H-bonded molecular crystals have also been obtained from dimethylsilanol-modified cage organosiloxane containing methylene groups in the framework [56]. Although microporous crystals have so far been obtained only from the dimethylsilanol-modified D4R siloxanes [55], regular arrangement of cage siloxanes by H-bonding of silanol groups is expected as a new soft chemical approach to the construction of crystalline zeolitic materials.

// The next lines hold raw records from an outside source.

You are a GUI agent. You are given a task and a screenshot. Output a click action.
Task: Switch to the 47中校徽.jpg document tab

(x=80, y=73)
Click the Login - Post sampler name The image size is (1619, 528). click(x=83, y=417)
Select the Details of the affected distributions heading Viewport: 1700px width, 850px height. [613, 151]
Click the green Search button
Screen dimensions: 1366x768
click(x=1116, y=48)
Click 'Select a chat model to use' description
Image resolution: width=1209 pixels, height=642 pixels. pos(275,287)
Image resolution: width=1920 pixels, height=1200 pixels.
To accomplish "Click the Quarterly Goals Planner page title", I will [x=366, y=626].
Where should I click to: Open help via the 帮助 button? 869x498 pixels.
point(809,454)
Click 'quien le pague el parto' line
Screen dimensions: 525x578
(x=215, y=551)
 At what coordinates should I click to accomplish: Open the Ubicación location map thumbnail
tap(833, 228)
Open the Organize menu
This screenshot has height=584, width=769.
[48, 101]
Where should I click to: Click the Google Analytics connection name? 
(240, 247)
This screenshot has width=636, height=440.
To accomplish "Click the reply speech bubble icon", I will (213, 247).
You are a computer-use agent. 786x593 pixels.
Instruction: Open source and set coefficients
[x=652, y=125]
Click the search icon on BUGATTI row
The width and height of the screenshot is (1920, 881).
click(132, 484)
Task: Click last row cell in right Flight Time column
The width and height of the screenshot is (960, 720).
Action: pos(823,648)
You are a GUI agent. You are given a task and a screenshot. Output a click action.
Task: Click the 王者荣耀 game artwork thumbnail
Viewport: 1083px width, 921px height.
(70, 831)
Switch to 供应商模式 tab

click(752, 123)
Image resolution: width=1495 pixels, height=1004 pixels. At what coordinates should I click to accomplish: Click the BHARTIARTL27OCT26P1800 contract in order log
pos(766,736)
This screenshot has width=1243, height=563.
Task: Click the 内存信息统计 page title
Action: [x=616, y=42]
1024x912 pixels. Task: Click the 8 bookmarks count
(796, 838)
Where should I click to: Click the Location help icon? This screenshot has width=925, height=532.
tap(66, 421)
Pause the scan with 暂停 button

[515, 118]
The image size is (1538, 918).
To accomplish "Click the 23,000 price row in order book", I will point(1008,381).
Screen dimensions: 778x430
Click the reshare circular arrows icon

5. Controlled Connection of Cage Siloxanes by Regioselective Functionalization with Silanol Groups

Controlling the number and position of the reaction sites on cage siloxanes is another promising approach to construct well-defined siloxane structures. For example, mono-silanol functionalized cage siloxanes exclusively form dumbbell-like siloxanes [30,57]. Di-silanol functionalized cage siloxanes are more interesting because of their potential to form linear and cyclic polymers. Linear polymers containing the cage structure in the main chains have been synthesized by using cage siloxane possessing two reaction sites at the opposite positions [58,59].

The control of the position of the two reaction sites is essential to form cyclic polymers of cage siloxaness. Among the three regioisomers of di-functional D4R siloxanes, the isomer having two silanol groups at adjacent corners should be the most suitable one, because of the narrow bond angle between the two silanol groups. We reported the synthesis of cage siloxanes where two adjacent corners were selectively modified with silanol groups (Figure 6) [60]. The key to this success was the use of a di-hydroxy organic compound that can bridge the adjacent corner Si atoms by the reaction with Si-H groups. After the hydrolysis of the Si-O-C bonds to form silanol groups, cyclic siloxanes with well-defined cavities (cyclic-(R₆Si₈O₁₃)_n; R = alkyl, n = 3, 4, and 5) were obtained by intermolecular condensation (Figure 7). These cyclic compounds can be regarded as “molecular zeolites”. The cyclic trimer and tetramer of the D4R cages can be found in the framework of LTA zeolite. These compounds are obtained as liquids and are soluble in organic solvents, providing highly accessible cavities that allow for the efficient inclusion of guest species.

6. Conclusions

The recent development in the construction of siloxane-based porous materials using cage-type siloxanes as molecular building blocks has been presented. Significant progress has been made on the syntheses of molecularly ordered nanoporous materials by the controlled connection of cage siloxanes based on H-bonding assembly and regioselective modification with silanol groups. This building block approach allows for the creation of novel nanoporous materials with diverse structures and compositions that cannot be achieved by conventional synthetic methods, leading to various applications.